◆ EXERCISE: Search the records for the word "dimensions" and report each line that has it.
------------------------------
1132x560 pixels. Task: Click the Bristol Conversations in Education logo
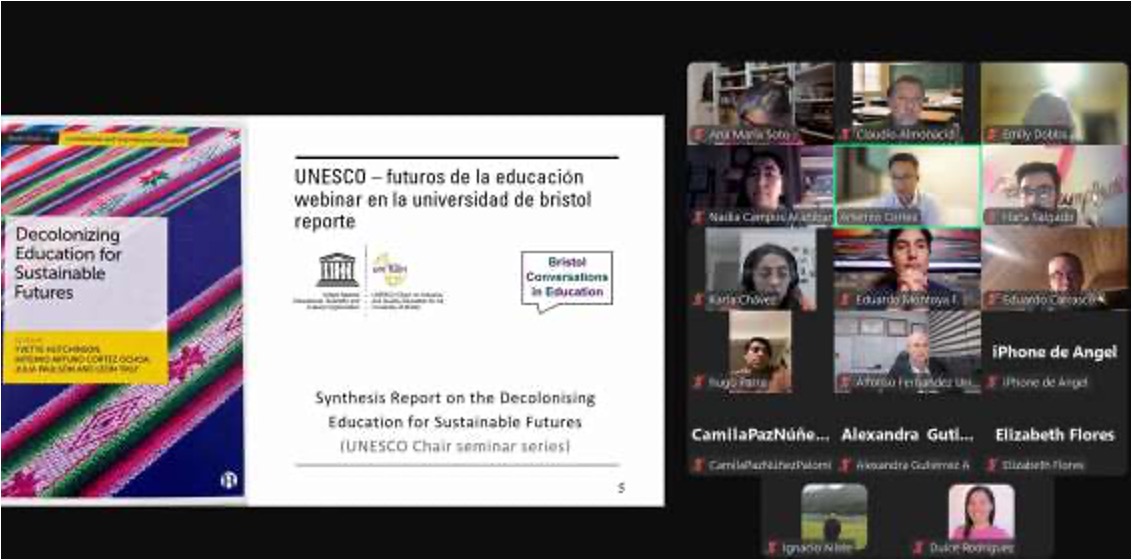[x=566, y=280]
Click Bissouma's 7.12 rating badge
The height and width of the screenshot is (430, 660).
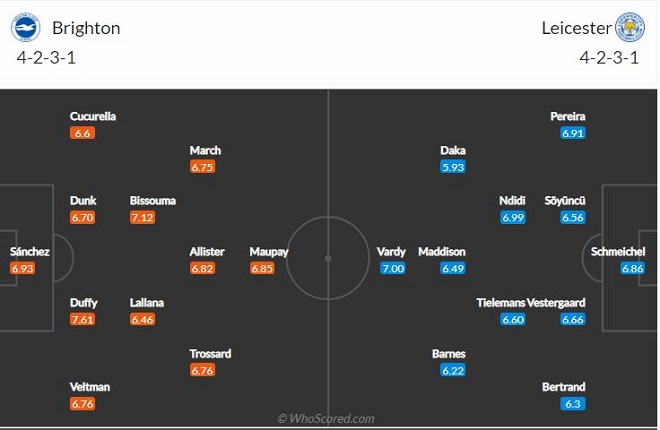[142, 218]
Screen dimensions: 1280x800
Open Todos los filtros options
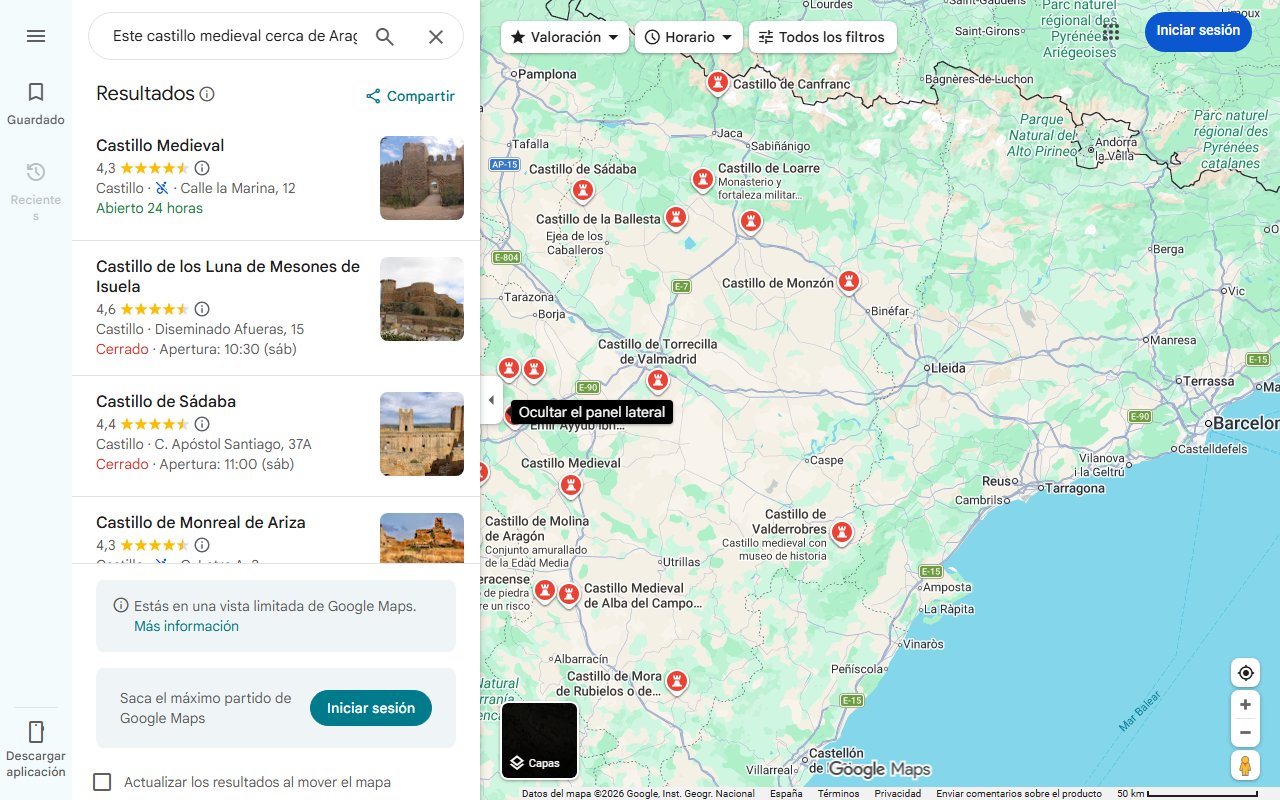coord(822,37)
------------------------------
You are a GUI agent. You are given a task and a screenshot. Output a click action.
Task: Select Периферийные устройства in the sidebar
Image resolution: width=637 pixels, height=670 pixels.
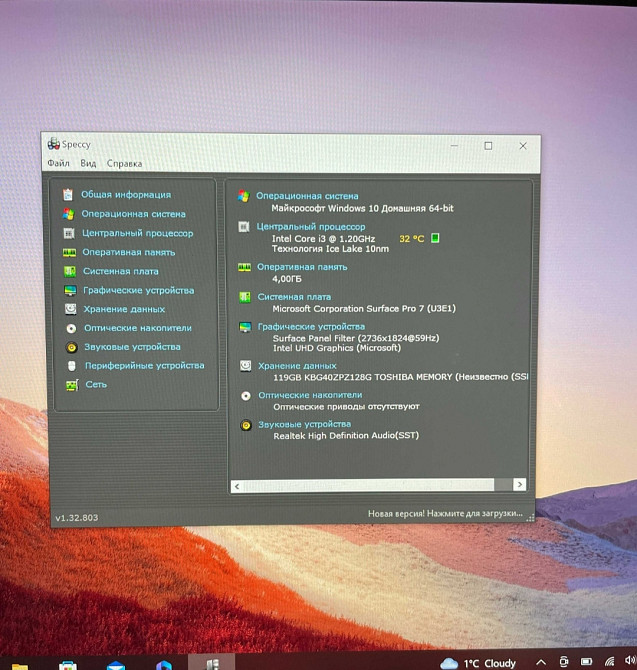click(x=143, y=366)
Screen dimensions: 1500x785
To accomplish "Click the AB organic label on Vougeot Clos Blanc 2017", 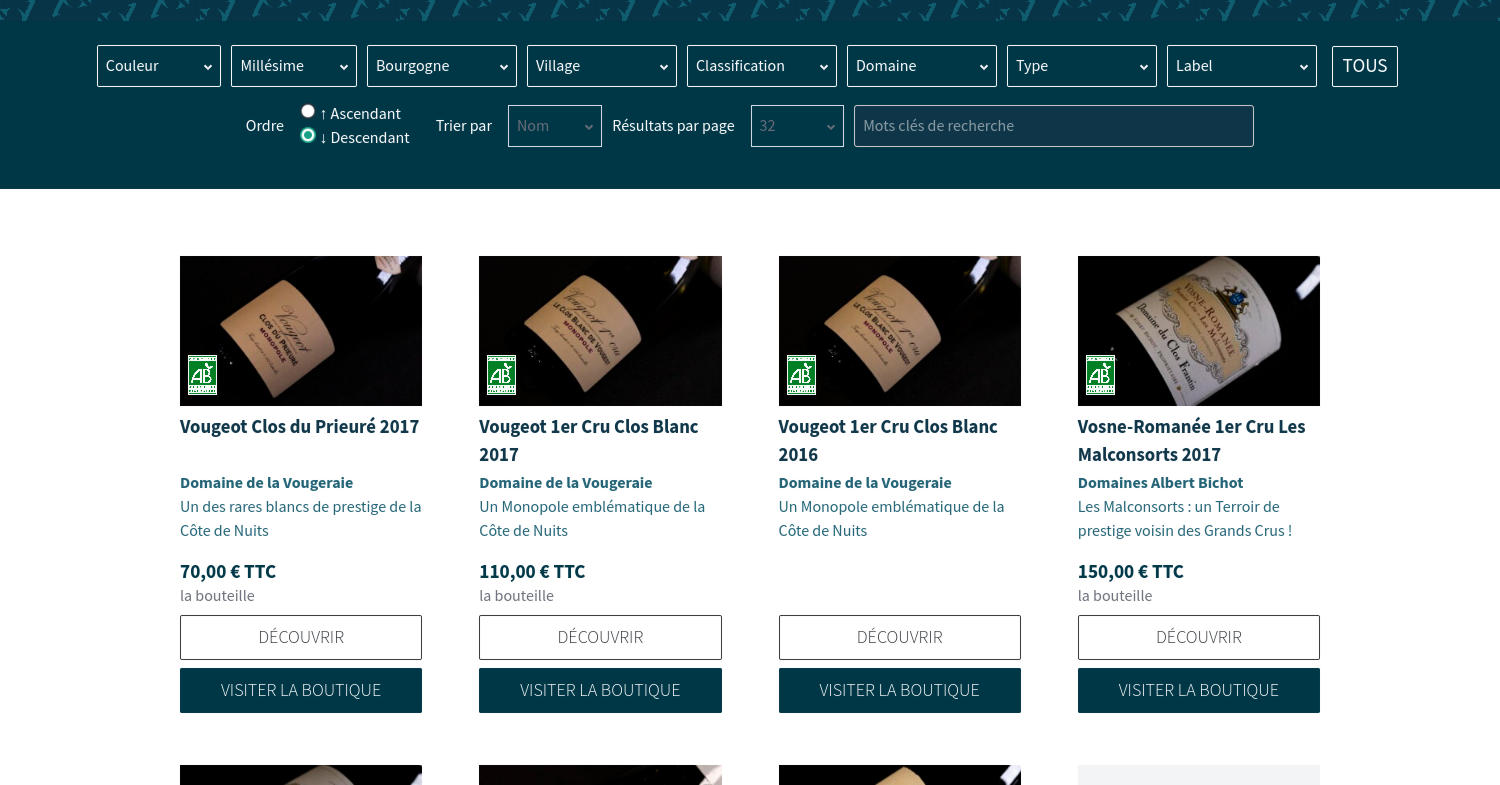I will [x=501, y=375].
------------------------------
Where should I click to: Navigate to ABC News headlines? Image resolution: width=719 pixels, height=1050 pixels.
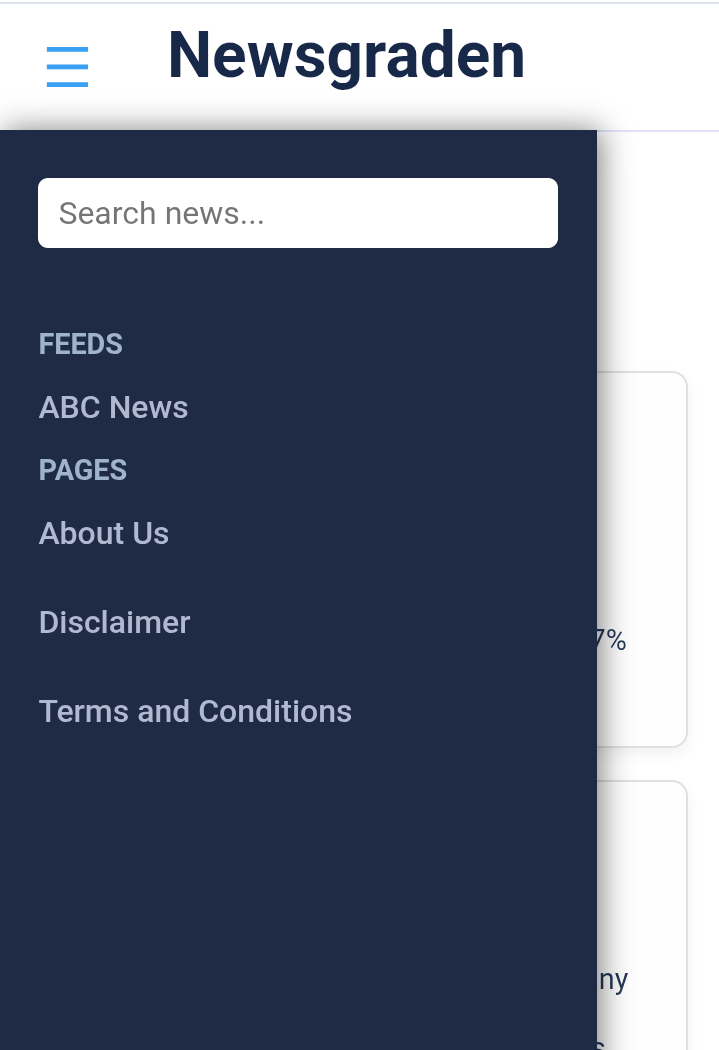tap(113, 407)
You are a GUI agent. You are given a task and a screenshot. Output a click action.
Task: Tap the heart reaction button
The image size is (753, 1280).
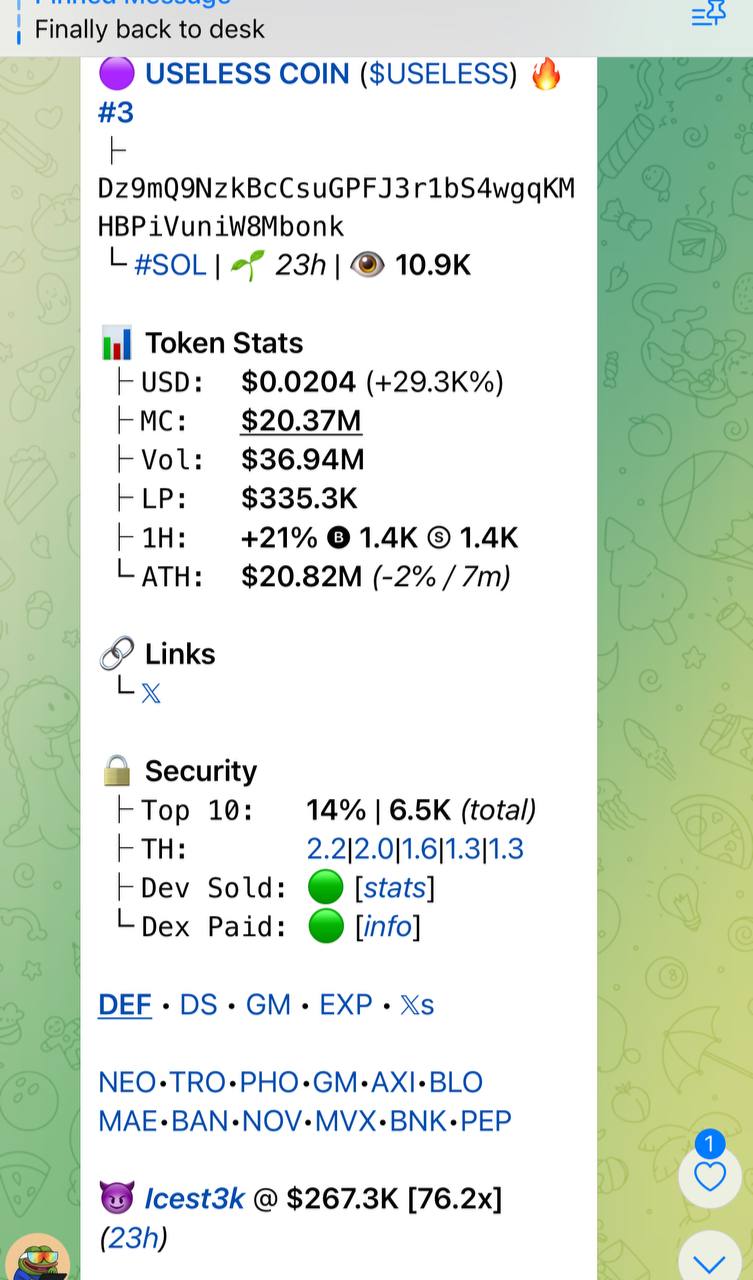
------------------------------
◆ SOLUTION TO THIS EXERCISE:
Screen dimensions: 1280x800
Screen dimensions: 1500x785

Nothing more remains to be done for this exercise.